The Worst Halloween Treats Of The '90s

Who didn't love dressing up in costume and trick or treating in the '90s? No one. That's who. Of course, for all its fun, trick or treating is also always a gamble; it doesn't take much prompting to remember what we were afraid to get while trick or treating in the '90s. Sure, there was plenty of really good stuff: Peanut butter cups, king-size candy bars, and even the occasional packages of Dunkaroos and Ring Pops. But these gems were true treats, and often required a lot of digging through stuff that turned our stomachs sour on the first bite.

Luckily, as adults, we are free to ransack the candy aisle whenever we want for whatever our hearts desire. Sure, it's not nearly as exciting as people giving you free candy, but there is a certain power and autonomy to be had when you can simply walk into your local convenience store and purchase your favorite sweet treat. And as an adult, you don't even need to share your candy with your parents or siblings. That's right: You can count out that sugary goodness and pat yourself on the back for a purchase well made — even more so if you got it on sale the day after Halloween.
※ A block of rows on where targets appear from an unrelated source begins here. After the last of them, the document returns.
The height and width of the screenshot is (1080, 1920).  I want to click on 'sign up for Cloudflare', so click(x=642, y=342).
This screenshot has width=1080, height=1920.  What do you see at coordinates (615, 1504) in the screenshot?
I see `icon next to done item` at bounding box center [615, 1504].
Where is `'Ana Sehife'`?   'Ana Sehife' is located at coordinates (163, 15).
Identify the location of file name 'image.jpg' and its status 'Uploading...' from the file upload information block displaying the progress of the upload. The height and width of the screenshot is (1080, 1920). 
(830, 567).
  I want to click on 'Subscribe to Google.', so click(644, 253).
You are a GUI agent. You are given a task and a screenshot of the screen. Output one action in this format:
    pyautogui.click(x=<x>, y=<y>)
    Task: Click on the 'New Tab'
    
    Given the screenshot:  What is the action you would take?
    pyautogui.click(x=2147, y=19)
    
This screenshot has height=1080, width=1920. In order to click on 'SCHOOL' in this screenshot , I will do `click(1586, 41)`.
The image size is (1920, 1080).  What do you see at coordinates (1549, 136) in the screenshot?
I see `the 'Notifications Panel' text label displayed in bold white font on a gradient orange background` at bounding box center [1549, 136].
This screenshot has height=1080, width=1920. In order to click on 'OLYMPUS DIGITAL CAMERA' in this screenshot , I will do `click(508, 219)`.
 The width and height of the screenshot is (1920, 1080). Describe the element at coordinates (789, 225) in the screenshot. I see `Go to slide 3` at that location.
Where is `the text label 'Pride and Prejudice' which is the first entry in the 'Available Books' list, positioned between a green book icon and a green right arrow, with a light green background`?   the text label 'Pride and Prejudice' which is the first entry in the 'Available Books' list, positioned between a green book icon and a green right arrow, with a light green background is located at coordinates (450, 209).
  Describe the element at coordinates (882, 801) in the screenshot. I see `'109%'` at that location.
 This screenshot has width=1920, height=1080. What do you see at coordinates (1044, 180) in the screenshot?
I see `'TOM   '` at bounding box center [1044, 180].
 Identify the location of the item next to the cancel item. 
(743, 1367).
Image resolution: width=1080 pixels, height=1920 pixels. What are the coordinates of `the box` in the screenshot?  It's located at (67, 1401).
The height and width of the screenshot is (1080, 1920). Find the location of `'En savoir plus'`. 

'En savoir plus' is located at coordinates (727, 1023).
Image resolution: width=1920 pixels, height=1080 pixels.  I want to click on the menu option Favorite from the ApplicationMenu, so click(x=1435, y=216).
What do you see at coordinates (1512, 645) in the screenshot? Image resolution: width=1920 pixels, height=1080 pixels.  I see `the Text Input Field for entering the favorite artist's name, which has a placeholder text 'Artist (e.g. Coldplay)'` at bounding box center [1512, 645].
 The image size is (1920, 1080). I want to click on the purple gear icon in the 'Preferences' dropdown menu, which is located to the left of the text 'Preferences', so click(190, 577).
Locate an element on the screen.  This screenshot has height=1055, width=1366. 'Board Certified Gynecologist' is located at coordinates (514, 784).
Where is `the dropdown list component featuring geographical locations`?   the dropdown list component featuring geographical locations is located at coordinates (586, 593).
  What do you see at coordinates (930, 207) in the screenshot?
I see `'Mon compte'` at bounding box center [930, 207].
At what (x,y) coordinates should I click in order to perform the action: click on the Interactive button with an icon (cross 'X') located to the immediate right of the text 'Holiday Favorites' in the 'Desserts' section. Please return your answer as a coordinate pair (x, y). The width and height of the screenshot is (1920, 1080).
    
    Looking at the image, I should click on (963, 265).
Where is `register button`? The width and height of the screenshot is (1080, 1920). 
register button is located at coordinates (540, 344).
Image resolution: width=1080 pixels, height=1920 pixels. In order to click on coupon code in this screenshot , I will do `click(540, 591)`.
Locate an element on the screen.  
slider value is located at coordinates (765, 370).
But when it came to trick or treating in the '90s, there were definitely some treats we definitely could have skipped. These were definitely some of the biggest disappointments in the trick or treating game:

1. Black Licorice

Good & Plenty were the bane of my existence as a kid on Halloween. The pink and white colors look super pretty, but I could never get into the bitter licorice beneath the surface. Interestingly, Good & Plenty is the oldest branded candy in the United States, though, so maybe they're just an acquired taste that gets better with age.

2. School Supplies

Sigh. While getting new school supplies is fun in September, it's not so fun on Halloween. Who needs that many erasers, anyway?

3. Mary Janes

No matter how great your grandparents were, you know at one point or another they tried to get you to eat Mary Jane candies. And yeah, they probably gave them to you and all of your friends on Halloween, too.

4. Toothbrushes

While taking care of your teeth and overall oral hygiene is obviously important, it's also a bit of a buzzkill to get a toothbrush and floss in your Halloween basket.

5. Malted Milk Balls

They look like balls of chocolate joy... but they're actually chalky and dry on the inside. Biggest bummer ever.

6. An IOU

Who doesn't remember the year their flustered neighbor literally gave them an IOU for Halloween candy? We shouldn't judge too much, though, because we never know when that could happen to us!

7. Coins

While spare change is actually pretty convenient to have around for many adults, it's not necessarily exciting for kids. Especially when you're going to lose it in your living room rug when you dump all of your candy on the floor anyway.

8. Pamphlets

Whether the pamphlets pertained to religion, politics, or an otherwise general interest, I was having none of it on Halloween. I wanted all the sweets and none of the informational readings, thank you.

9. Bit-O-Honey

This vintage candy goes back to 1924. In theory, it doesn't sound too bad: Almonds and honey are a nice combination. This candy's failing on Halloween, however, is how sticky it is. It gets stuck in your teeth and takes a lifetime to chew. There is no time for that when Reese's are around!

10. Popcorn Balls

Popcorn is for movies, thank you very much.

11. Apples

Ah, yes. The tradition of handing out "healthy" sugar to trick or treaters on Halloween. Not only do apples bruise easily in your bag, but some parents don't actually let their kids eat them, given that they don't come in a wrapper. Better be safe than sorry and dig into a Crunch bar instead, am I right?